The answer to this simple yet profound question is far from straightforward. Impeachment is a difficult process. First of all, only two presidents have been impeached at this point in the history of the United States—Bill Clinton and Andrew Johnson. While both of these presidents were successfully impeached in the House of Representatives, neither impeachment succeeded in the Senate. In addition to these two cases, there was a close call with Richard Nixon and the Watergate scandal, but he avoided hearings by resigning from office. It is clear that impeachment only occurs in rare occassions, and always generates political tension and controversy. It is not to be taken lightly, and the ramifications of going down this road are wide-ranging and unpredictable.

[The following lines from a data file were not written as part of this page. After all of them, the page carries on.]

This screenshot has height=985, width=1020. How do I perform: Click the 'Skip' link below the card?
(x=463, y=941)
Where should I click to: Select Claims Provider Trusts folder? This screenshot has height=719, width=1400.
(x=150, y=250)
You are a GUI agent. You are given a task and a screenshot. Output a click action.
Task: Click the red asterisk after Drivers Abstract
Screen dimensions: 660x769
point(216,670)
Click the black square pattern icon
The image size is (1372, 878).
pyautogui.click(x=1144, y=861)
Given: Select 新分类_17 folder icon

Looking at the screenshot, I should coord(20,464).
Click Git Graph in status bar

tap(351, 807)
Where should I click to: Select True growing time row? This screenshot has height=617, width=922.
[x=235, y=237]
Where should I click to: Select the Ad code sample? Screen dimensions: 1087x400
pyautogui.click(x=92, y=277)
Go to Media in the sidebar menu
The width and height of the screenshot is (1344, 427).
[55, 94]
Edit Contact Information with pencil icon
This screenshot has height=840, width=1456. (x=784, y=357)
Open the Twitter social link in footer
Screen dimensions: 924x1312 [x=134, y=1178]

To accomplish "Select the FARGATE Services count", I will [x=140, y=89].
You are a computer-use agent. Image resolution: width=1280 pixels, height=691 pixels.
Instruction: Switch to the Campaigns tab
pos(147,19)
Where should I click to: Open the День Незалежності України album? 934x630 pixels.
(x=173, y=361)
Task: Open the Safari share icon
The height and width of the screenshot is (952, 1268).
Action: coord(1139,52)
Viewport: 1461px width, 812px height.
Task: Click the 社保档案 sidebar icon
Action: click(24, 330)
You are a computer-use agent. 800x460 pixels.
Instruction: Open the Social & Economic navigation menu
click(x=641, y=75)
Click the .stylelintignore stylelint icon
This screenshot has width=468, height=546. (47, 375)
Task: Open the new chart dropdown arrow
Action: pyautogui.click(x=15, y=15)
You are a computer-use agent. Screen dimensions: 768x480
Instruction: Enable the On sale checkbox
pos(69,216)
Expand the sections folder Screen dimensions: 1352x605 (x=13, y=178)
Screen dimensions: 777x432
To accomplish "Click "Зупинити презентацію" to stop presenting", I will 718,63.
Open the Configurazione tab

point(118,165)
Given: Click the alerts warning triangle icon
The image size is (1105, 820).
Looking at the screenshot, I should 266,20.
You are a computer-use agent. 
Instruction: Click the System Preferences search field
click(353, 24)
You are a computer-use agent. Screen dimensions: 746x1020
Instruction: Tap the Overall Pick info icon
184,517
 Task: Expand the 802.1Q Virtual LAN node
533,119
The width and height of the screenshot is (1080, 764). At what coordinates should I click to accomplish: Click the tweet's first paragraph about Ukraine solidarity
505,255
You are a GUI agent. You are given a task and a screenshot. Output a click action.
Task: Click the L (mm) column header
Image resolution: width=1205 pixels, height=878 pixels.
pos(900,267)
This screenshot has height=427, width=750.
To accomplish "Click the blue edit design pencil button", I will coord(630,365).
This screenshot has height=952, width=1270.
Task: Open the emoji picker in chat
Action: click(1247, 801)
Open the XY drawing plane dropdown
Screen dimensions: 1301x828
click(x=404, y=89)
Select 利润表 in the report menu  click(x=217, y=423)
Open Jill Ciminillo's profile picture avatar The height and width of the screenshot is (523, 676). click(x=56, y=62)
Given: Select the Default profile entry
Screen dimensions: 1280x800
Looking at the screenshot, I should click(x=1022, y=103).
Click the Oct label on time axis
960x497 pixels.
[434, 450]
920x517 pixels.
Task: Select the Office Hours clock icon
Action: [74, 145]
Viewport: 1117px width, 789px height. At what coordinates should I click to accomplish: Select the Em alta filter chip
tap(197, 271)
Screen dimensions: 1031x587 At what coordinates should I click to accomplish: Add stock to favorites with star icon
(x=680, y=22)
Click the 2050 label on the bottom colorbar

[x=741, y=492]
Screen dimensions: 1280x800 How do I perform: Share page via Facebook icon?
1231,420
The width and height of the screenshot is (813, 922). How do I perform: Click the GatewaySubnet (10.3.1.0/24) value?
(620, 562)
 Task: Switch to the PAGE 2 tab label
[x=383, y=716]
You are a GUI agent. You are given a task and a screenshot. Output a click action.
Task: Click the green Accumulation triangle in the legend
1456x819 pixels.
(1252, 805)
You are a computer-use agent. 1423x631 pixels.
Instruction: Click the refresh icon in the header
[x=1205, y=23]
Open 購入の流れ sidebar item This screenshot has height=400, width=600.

In addition, the process itself is far from routine. The formal steps are written in the Constitution, but how and when such laws are relevant and enforced is highly political. Impeachment generally begins with a proposal of articles of impeachment by members of the House of Representatives. If one of the articles gets a majority of votes, the president’s impeachment hearing begins. Next, proceedings move to the Senate, where they are overseen by the Chief Justice of the Supreme Court. If two-thirds of this legislative body find the president guilty, then he is convicted and removed from office, with the vice president taking his place.
Article II, Section 4 of the Constitution states that “The President, Vice President and all civil Officers of the United States, shall be removed from Office on Impeachment for, and Conviction of, Treason, Bribery, or other high Crimes and Misdemeanors.” This wording is especially important, as a president can not be randomly subjected to impeachment. However, the “high crimes and misdemeanors” segment has been the subject of some controversy over its meaning and applicability, and currently means that the impeachment process is often motivated by political will.
The second means to achieve impeachment is outlined in Section 4 of the Twenty-fifth Amendment. It essentially states that in the event of the president being unfit for office that he or she could be removed if “the Vice President and a majority of the cabinet informs the Congress that he is ‘unable to discharge the powers and duties of his office’ and (should the president contest his own removal) a two-thirds vote by Congress confirms the cabinet’s judgment.”
However, neither option is currently likely. The Republican Party’s representatives and officials in the Executive and Legislative branches of government have all turned a blind eye to Trump’s antics, choosing not to react or respond to his frequent shenanigans. However, one way in which Donald Trump could be subjected to impeachment is if he was found to be directly aware of the Russian “hacking” of the 2016 election.
Many members of Trump’s presidential campaign and his administration have had obvious ties to Russia. For example, Michael Flynn was paid by RT, a Russian network that is thinly veiled propaganda, and by the Turkish government to represent their interests during the presidential campaign. The list keeps growing as information is revealed, and now includes figures such as Paul Manafort, Jared Kushner, Jeff Sessions, Roger Stone, and Donald Trump Jr. This short list doesn’t even include the people that have business ties to Russia, the most notable of which would be Rex Tillerson and his connection to Exxon-Mobil’s ongoing stakes in the Russian economy.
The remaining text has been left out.